What you will do>
Please write out the records below word for word, covering only the stretch from the start of the records through the line containing "1218x1074 pixels. click(165, 397)".

Records from a pointing dataset
☆ ☆ ☆ ☆
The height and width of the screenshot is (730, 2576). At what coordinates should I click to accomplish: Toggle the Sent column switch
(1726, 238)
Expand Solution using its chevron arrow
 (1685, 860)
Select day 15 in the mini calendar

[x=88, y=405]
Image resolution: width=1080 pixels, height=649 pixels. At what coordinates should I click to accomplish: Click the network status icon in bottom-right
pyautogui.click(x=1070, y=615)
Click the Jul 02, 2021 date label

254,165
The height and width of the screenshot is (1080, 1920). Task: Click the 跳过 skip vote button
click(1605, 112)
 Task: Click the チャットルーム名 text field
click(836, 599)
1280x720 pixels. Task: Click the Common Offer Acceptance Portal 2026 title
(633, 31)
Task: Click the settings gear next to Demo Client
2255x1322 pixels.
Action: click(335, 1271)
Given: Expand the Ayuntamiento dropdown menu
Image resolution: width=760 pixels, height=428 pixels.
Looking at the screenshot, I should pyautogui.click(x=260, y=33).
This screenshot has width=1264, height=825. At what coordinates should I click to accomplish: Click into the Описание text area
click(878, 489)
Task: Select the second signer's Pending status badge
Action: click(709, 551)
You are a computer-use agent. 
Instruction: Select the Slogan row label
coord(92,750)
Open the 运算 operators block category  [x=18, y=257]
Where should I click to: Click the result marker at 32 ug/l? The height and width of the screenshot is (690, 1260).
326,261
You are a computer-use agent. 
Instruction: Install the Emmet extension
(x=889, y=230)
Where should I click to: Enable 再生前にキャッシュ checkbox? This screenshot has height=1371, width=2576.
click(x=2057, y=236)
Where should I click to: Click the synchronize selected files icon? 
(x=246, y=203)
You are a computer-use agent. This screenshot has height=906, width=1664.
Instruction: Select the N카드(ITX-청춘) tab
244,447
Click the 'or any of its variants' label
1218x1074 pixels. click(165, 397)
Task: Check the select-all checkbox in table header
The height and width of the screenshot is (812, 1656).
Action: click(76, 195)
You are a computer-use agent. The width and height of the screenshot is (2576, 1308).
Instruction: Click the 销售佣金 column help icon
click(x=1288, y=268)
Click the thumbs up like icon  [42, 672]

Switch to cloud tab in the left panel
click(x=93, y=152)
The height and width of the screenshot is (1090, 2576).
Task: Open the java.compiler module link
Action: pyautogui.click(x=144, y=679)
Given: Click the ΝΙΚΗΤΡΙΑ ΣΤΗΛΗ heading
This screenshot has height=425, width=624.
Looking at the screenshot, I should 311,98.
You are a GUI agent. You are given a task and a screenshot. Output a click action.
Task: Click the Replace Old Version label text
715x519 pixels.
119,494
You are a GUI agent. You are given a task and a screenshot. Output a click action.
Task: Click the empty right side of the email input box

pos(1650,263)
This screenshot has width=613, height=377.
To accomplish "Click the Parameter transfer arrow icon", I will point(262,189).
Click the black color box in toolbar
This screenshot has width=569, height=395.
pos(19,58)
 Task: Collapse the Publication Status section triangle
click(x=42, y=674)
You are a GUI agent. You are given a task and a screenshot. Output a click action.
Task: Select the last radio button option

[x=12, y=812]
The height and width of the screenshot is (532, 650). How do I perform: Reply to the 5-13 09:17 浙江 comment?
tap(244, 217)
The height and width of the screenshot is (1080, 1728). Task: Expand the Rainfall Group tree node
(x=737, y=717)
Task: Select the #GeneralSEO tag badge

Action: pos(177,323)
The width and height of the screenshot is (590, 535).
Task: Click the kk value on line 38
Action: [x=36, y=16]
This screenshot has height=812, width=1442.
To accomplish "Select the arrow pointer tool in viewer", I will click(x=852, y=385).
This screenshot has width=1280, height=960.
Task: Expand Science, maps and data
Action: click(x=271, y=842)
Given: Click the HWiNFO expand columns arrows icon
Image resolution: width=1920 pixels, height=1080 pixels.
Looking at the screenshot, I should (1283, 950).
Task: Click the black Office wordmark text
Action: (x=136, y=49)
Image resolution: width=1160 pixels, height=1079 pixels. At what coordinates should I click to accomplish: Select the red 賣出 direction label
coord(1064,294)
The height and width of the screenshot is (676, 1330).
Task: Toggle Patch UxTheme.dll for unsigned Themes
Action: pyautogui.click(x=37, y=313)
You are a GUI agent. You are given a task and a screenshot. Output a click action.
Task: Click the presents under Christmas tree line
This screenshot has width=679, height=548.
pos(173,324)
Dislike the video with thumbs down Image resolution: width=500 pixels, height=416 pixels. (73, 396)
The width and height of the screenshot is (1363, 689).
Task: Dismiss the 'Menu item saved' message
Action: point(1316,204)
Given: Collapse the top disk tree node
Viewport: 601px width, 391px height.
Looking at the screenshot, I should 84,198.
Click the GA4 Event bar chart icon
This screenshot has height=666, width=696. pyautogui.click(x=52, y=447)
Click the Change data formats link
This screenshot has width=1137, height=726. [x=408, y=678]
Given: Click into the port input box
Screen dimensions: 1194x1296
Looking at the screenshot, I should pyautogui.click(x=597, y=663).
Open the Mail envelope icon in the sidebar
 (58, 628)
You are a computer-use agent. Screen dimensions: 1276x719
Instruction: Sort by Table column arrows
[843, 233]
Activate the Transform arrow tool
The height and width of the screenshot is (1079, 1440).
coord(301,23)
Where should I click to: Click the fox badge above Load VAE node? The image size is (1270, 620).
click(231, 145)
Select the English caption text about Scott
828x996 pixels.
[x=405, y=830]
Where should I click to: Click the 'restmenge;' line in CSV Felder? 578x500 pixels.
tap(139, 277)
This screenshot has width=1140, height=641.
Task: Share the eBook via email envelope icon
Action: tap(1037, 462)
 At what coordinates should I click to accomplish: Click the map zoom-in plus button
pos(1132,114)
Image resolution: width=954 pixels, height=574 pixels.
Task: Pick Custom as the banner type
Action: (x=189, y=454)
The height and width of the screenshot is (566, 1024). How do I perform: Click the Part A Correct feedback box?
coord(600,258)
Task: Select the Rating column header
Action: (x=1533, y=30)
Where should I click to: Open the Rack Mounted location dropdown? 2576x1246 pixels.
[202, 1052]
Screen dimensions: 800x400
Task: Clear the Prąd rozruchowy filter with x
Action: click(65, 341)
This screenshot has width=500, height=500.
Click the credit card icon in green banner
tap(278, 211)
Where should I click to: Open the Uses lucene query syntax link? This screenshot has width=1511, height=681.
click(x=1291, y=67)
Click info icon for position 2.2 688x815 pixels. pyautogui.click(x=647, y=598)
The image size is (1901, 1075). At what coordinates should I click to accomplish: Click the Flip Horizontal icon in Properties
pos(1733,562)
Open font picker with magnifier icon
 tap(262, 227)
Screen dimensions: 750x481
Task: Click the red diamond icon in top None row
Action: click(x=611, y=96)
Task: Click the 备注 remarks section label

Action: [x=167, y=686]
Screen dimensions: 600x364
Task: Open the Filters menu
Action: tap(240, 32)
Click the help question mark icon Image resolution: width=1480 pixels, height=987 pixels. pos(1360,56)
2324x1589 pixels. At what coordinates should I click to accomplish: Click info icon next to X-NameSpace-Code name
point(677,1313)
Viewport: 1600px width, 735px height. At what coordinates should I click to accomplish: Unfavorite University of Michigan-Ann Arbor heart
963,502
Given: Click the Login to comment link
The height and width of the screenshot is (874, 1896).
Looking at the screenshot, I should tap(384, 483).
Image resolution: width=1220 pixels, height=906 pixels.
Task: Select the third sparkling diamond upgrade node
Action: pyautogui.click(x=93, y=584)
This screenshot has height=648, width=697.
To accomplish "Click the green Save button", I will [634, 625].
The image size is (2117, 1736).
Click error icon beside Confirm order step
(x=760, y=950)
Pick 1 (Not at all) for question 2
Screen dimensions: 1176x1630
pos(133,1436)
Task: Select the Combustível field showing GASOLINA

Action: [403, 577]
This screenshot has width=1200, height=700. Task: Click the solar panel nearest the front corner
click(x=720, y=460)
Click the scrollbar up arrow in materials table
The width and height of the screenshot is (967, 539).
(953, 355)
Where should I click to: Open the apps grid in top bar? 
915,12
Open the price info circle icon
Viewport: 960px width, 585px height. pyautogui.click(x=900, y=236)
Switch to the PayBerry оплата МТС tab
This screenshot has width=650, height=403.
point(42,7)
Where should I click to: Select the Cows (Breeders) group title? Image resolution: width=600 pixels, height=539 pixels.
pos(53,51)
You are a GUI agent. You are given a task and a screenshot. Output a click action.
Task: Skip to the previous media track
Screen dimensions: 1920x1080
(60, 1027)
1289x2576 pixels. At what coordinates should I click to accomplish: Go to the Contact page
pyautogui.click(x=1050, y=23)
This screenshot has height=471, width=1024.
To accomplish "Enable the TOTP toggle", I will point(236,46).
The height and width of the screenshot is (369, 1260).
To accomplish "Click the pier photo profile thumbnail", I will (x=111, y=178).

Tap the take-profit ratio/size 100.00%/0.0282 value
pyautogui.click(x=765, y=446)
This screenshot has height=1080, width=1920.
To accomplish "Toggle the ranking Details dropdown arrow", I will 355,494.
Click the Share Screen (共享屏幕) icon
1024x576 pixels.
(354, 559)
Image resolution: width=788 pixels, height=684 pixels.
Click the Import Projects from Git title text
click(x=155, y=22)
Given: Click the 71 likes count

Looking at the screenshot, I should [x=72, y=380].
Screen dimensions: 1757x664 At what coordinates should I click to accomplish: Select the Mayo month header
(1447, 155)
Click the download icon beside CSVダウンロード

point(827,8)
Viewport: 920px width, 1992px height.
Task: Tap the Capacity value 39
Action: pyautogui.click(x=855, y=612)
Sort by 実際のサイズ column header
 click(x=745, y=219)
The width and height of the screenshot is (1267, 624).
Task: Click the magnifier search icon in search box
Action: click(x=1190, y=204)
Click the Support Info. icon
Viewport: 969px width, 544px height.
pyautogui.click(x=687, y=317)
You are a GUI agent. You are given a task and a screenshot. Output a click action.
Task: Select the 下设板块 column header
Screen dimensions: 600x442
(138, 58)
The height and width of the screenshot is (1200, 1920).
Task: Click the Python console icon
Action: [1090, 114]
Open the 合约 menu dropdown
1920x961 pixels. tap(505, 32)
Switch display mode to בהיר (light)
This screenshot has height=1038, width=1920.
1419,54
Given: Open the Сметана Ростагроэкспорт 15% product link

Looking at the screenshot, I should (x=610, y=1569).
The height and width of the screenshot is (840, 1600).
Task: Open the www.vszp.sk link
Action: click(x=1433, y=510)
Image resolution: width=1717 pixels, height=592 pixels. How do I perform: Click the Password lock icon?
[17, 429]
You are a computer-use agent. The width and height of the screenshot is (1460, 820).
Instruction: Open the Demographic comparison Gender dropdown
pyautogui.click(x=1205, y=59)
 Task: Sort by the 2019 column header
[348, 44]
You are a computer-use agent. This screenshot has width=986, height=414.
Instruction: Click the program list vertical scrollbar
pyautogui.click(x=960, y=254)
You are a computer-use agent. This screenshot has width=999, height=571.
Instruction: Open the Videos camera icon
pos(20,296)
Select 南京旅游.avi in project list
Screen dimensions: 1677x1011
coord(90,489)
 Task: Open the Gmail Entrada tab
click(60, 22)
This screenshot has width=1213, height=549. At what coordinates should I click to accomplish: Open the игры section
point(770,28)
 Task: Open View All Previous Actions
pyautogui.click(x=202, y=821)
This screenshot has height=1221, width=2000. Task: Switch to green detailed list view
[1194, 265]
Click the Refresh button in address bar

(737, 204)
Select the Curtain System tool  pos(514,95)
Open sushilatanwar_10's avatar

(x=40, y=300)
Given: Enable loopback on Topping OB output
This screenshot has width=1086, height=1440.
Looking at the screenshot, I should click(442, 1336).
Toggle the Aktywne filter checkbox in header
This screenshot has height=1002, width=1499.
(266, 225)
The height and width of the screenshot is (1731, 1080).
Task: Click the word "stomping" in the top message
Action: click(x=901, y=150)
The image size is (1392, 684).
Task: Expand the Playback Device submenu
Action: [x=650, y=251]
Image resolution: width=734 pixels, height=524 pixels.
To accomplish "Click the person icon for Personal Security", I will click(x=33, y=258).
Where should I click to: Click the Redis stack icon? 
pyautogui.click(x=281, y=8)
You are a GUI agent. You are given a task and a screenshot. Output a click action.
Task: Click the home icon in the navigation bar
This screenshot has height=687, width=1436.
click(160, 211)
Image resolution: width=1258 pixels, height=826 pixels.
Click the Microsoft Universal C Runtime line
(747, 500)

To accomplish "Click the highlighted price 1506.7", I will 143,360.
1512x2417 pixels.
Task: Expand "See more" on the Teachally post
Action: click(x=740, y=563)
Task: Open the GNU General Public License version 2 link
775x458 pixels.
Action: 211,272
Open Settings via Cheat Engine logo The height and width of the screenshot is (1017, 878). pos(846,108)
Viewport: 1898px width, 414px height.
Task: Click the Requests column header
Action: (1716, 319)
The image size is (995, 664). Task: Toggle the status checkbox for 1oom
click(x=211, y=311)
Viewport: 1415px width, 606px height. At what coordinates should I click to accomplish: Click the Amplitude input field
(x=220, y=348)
☆ ☆ ☆ ☆
Task result>
The height and width of the screenshot is (730, 2576). At what coordinates should I click to accomplish: Toggle the Sent column switch
(1726, 238)
Expand Solution using its chevron arrow
 (1685, 860)
Select day 15 in the mini calendar

[x=88, y=405]
Image resolution: width=1080 pixels, height=649 pixels. At what coordinates should I click to accomplish: Click the network status icon in bottom-right
pyautogui.click(x=1070, y=615)
Click the Jul 02, 2021 date label

254,165
The height and width of the screenshot is (1080, 1920). Task: Click the 跳过 skip vote button
click(1605, 112)
 Task: Click the チャットルーム名 text field
click(836, 599)
1280x720 pixels. Task: Click the Common Offer Acceptance Portal 2026 title
(633, 31)
Task: Click the settings gear next to Demo Client
2255x1322 pixels.
Action: click(335, 1271)
Given: Expand the Ayuntamiento dropdown menu
Image resolution: width=760 pixels, height=428 pixels.
Looking at the screenshot, I should pyautogui.click(x=260, y=33).
This screenshot has width=1264, height=825. At what coordinates should I click to accomplish: Click into the Описание text area
click(878, 489)
Task: Select the second signer's Pending status badge
Action: click(709, 551)
You are a computer-use agent. 
Instruction: Select the Slogan row label
coord(92,750)
Open the 运算 operators block category  [x=18, y=257]
Where should I click to: Click the result marker at 32 ug/l? The height and width of the screenshot is (690, 1260).
326,261
You are a computer-use agent. 
Instruction: Install the Emmet extension
(x=889, y=230)
Where should I click to: Enable 再生前にキャッシュ checkbox? This screenshot has height=1371, width=2576.
click(x=2057, y=236)
Where should I click to: Click the synchronize selected files icon? 
(x=246, y=203)
You are a computer-use agent. This screenshot has height=906, width=1664.
Instruction: Select the N카드(ITX-청춘) tab
244,447
Click the 'or any of its variants' label
1218x1074 pixels. click(165, 397)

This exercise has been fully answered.